Estudo em dossiê do IPEA trata das cotas raciais em concursos do magistério superior
O Instituto de Pesquisas Econômicas Aplicadas (IPEA) publicou em dezembro um dossiê focalizado sobre os efeitos das políticas afirmativas de cotas raciais para pessoas negras em diversos âmbitos do poder público brasileiro, conforme determinado pela Lei Federal 12.990/2014, que estipula a reserva de 20% (vinte por cento) das vagas oferecidas nos concursos públicos no âmbito federal para pessoas negras. Análises partindo dos diferentes órgãos e dimensões do serviço público foram compiladas no Boletim de Análise Político Institucional - Edição Temática - Implementação de Ações Afirmativas para Negros e Negras no Serviço Público: Desafios e Perspectivas, disponível online. As professoras Maria do Carmo Rebouças dos Santos e Lidyane Maria Ferreira de Souza, que pesquisam e lecionam no curso de Direito, vinculado ao Centro de Formação em Ciências Humanas e Sociais (CFCHS), e no Programa de Pós-Graduação em Ensino e Relações Étnico-raciais (PPGER) na Universidade Federal do Sul da Bahia (UFSB), participam com um estudo do processo institucional de aplicação das normas legais para cotas nos concursos para docentes.

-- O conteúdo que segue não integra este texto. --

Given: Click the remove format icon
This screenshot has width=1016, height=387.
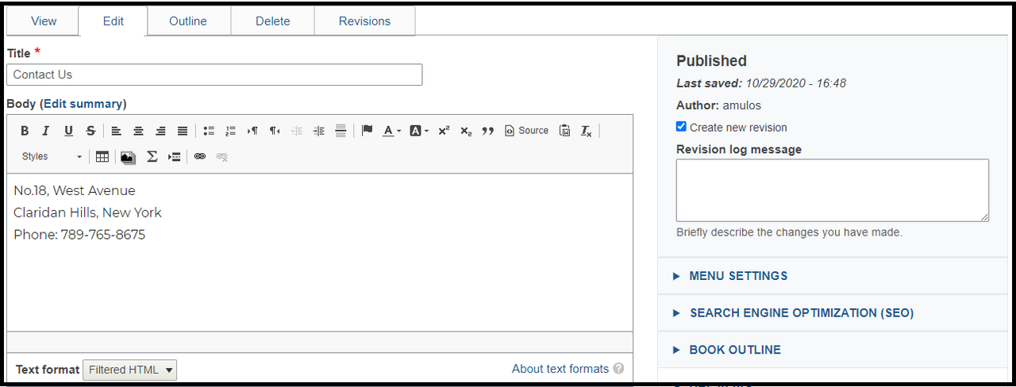Looking at the screenshot, I should click(x=586, y=131).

O boletim temático do IPEA contempla pesquisas e análises sobre as aplicações das cotas em diferentes órgãos do serviço público federal,e o caso da UFSB figura ao lado de outros três artigos dedicados a diferentes aspectos das políticas de cotas para pessoas negras no magistério superior. Para analisar a adesão dos concursos da universidade ao definido em lei, as professoras realizaram análise documental de editais, listas de inscrições homologadas e de classificação, portarias de nomeação e processos judiciais, além de aplicar um questionário a gestoras(es) da Pró-Reitoria de Gestão de Pessoal (Progepe) da instituição.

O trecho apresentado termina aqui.